Now You Can Get Ramen from a Vending Machine
Your noodle cravings can now be satisfied round-the-clock — and you don’t even have to interact with a human.
Ramen vending machines are such a genius idea you have to wonder why no one thought to bring them to the United States before. (They’re already a thing in China.) No matter. Now someone has.
A semiconductor engineer named Andy Lin set out, three years ago, to make sure that Americans craving a hot, steaming bowl of fresh ramen could get it 24/7, without even having to interact with another human being, TastingTable reports.
Lin’s Yo-Kai Express vending machines are now providing bowls of ramen noodles and broth to the good people of San Francisco at a shopping and cinema complex called the Metreon, with plans for a broader roll-out, first at other San Fran locations (three machines will soon be operable at San Francisco International Airport) and then to cities across the country.
What’s more, Lin told SFGATE, the high-end, piping-hot vending-machine concept may be expanded to include other “international gourmet food” – like risottos or curries.
Cool, right? But how does it work? Well, as this promotional video demonstrates, first you choose your type of ramen (Tonkotsu or Miso), then you choose your method of payment (Apple Pay, Credit Card or Promotion Code), then you wait 45 seconds, grab your chopsticks (and/or spoon) and your ramen (it comes with a handy carrier to make sure you don’t burn yourself between machine and table) and then – voila! – you’ve got yourself a delicious meal.
Each bowl will set you back $10.99 plus tax, and to be clear, we’re not talking your low-end packaged ramen here.
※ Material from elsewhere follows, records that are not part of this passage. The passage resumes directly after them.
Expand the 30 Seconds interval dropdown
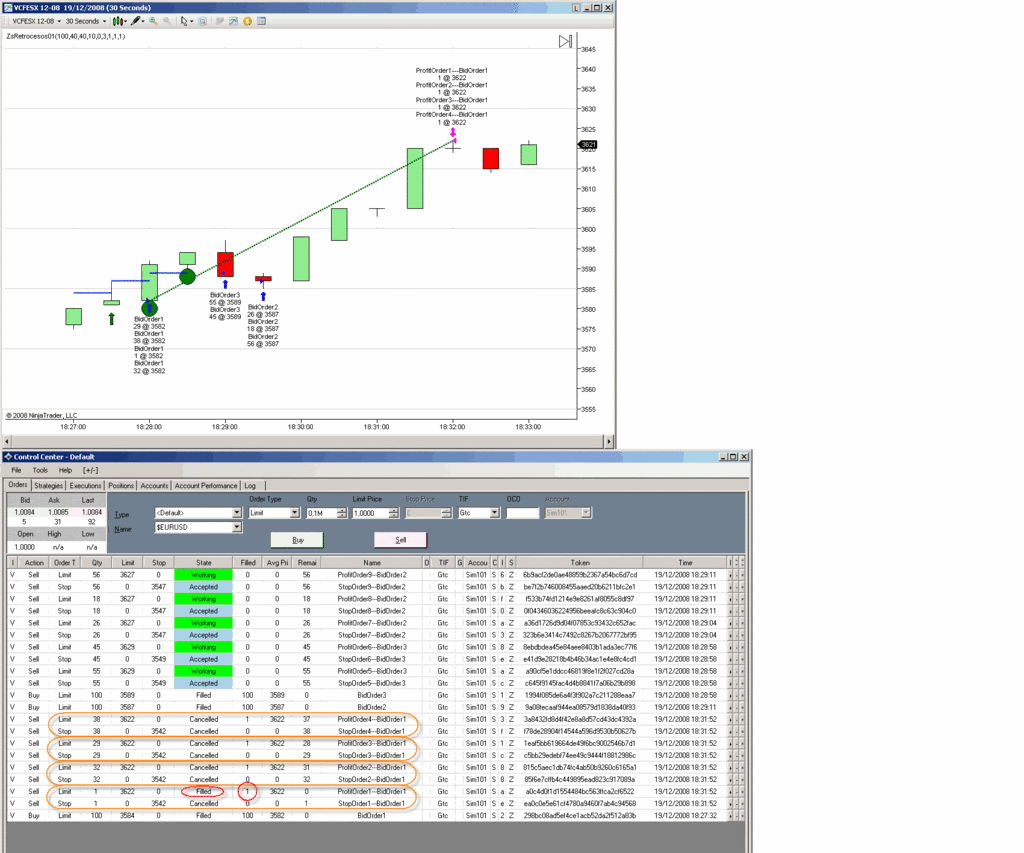This screenshot has width=1024, height=853. click(105, 21)
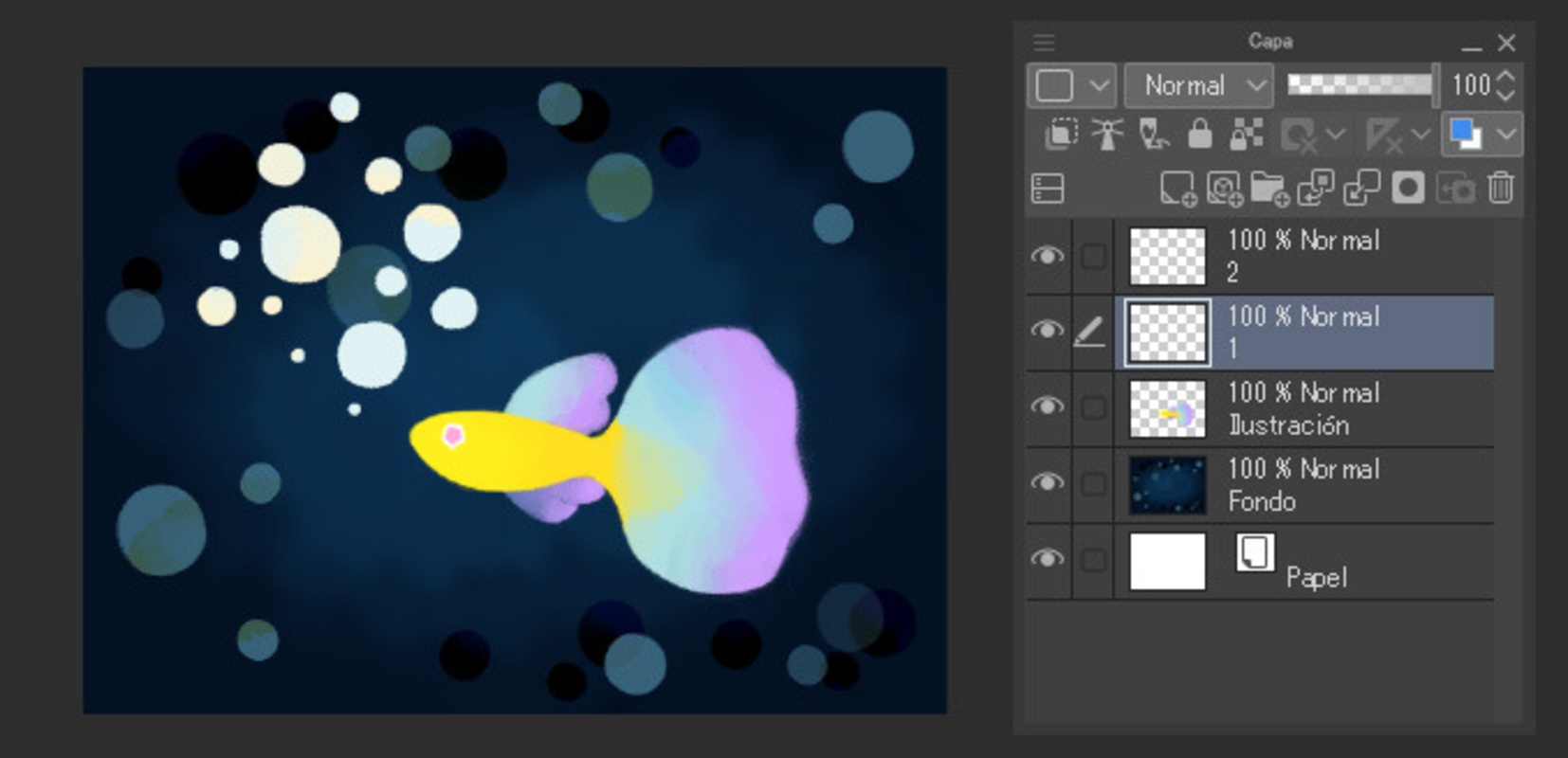Click the Ilustración layer thumbnail
Viewport: 1568px width, 758px height.
[x=1168, y=408]
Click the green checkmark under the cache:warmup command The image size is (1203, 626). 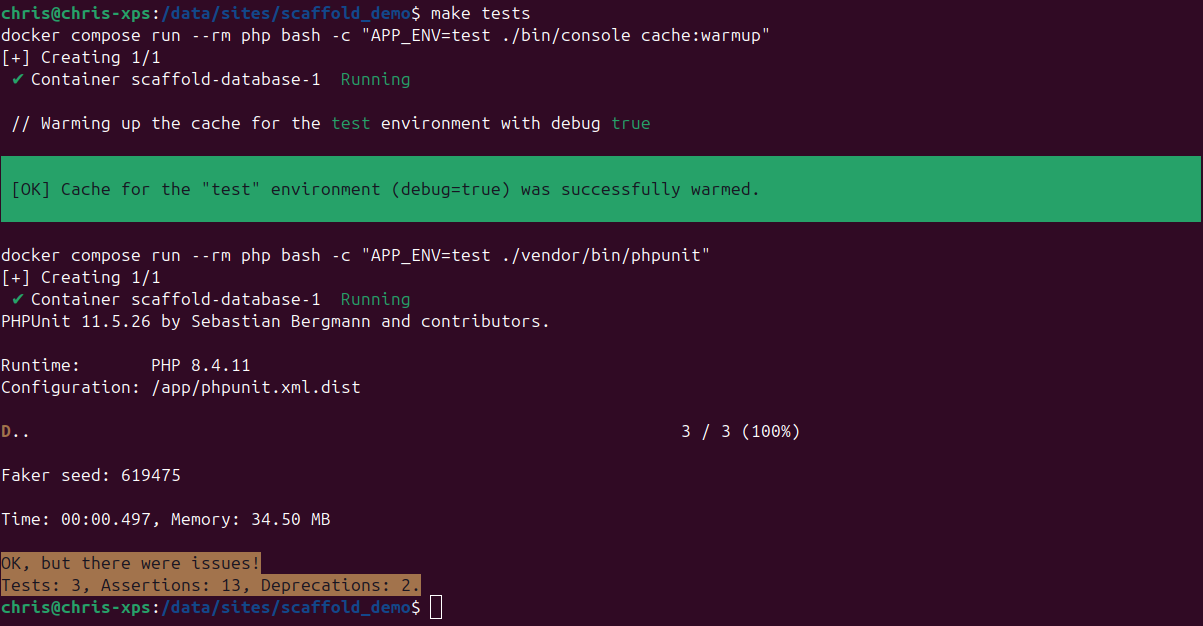click(17, 79)
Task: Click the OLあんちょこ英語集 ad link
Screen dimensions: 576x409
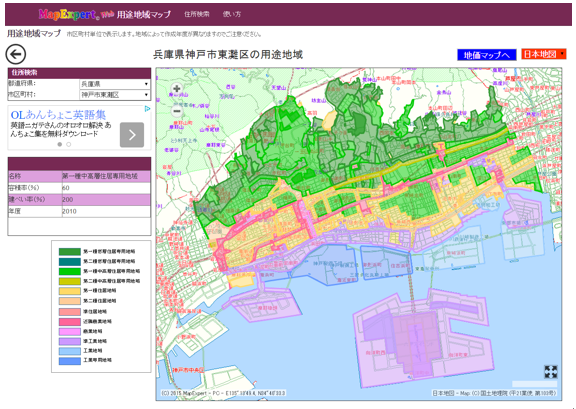Action: pos(58,115)
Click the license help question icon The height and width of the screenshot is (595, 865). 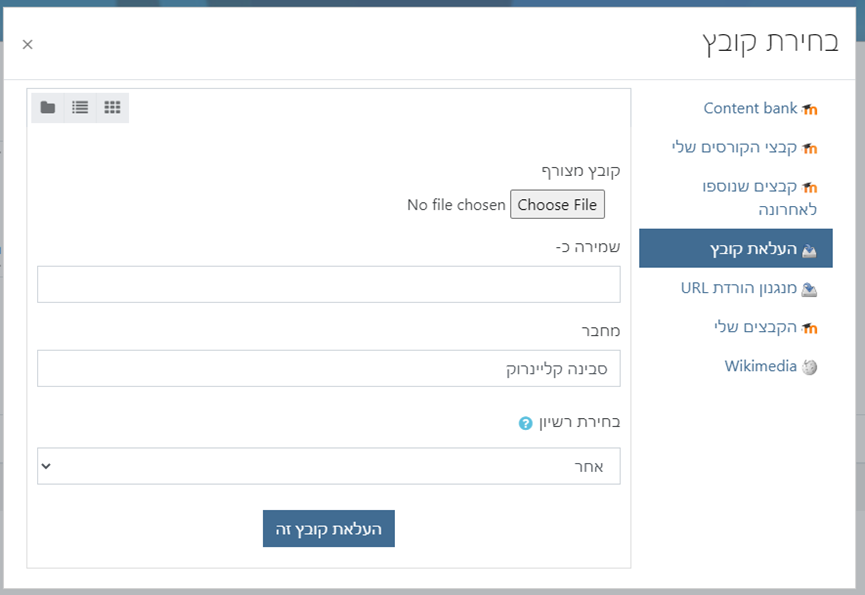[x=525, y=423]
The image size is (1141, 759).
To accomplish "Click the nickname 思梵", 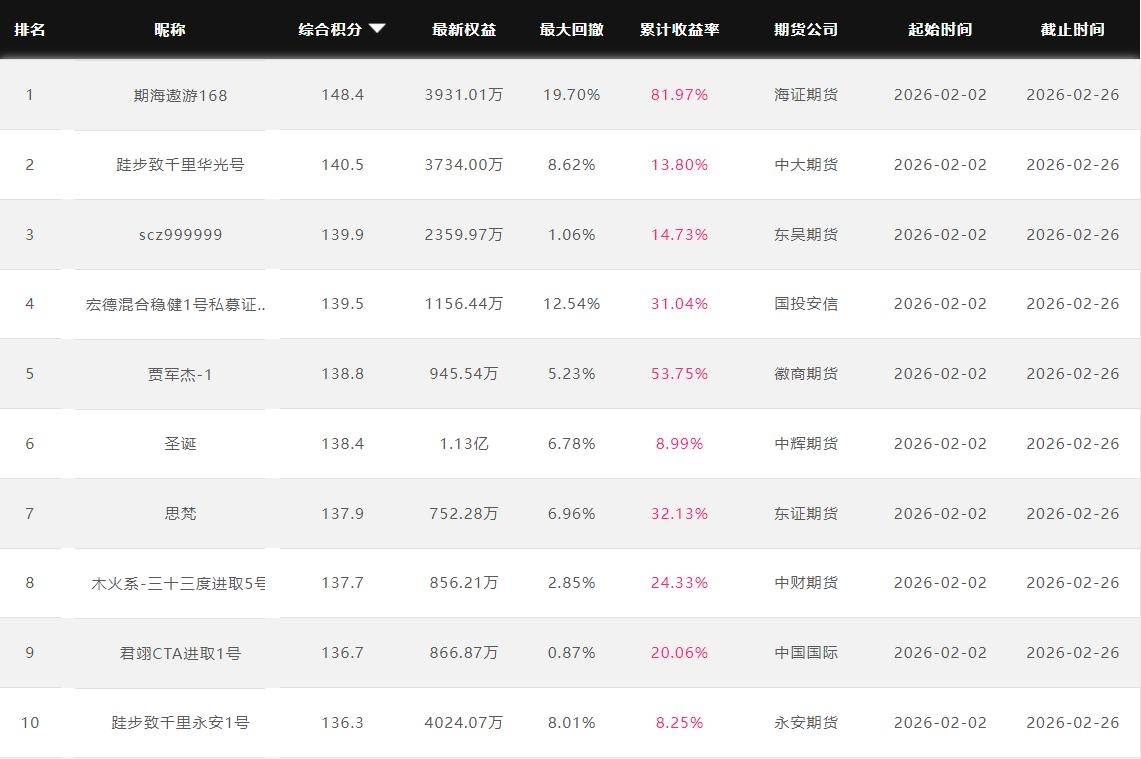I will coord(180,514).
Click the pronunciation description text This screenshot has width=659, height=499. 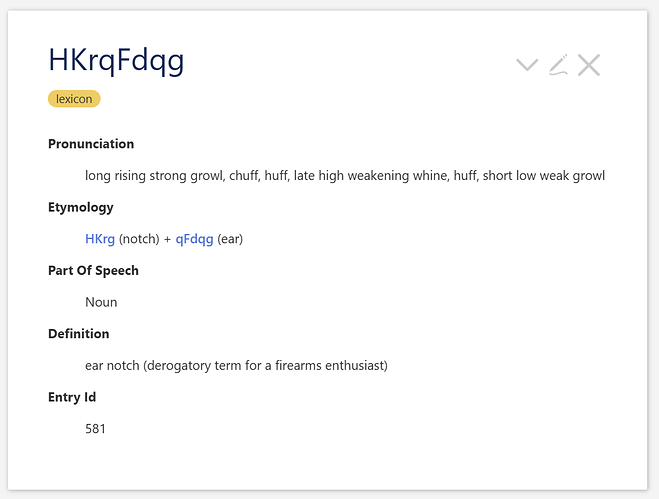(345, 175)
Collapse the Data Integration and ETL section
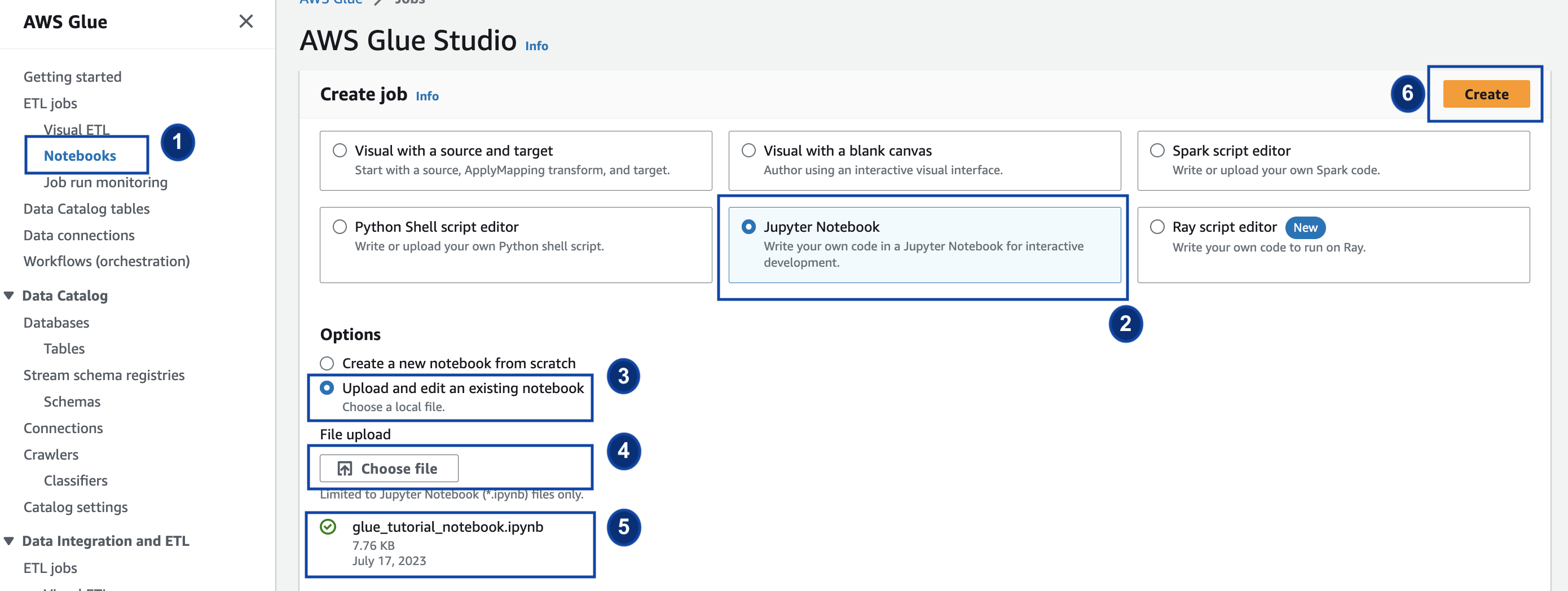This screenshot has width=1568, height=591. (x=9, y=541)
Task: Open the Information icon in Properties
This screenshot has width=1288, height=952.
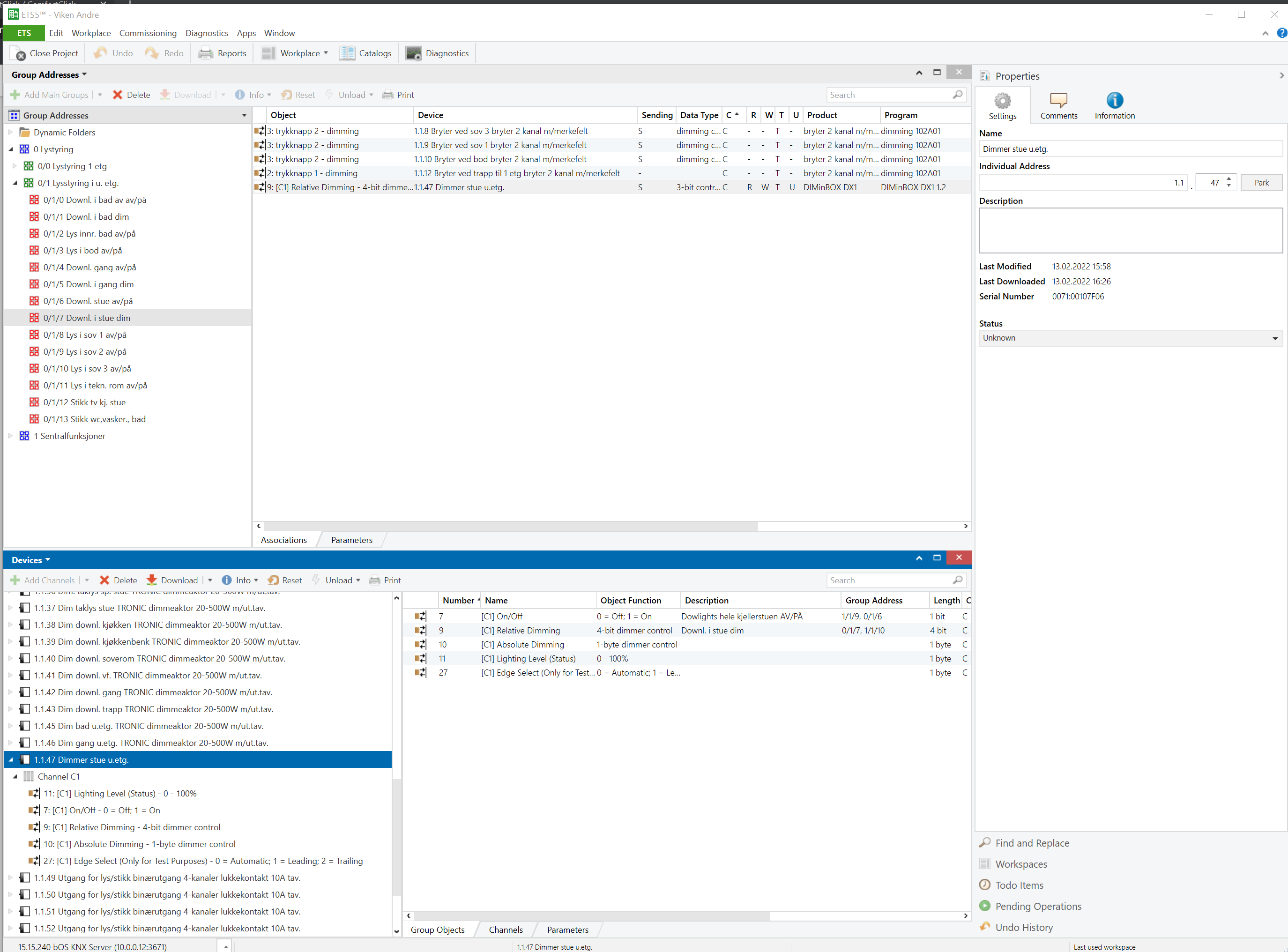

The Yo-Kai Express ramen offerings, which will expand from the original two in the near future (next up: black garlic oil ramen), have been overseen by a Michelin-star sushi bar chef, according to TastingTable, and employ fresh ingredients and real, house-made ramen noodles.
Unfortunately, the early reviews have not been stellar: A San Francisco Chronicle food writer declared the vending machine ramen to be “not bad ” and a writer for SFGATE labeled it “incredibly mediocre.”
But hey, it’s ramen noodles from a vending machine, people! Expectations should probably be adjusted accordingly.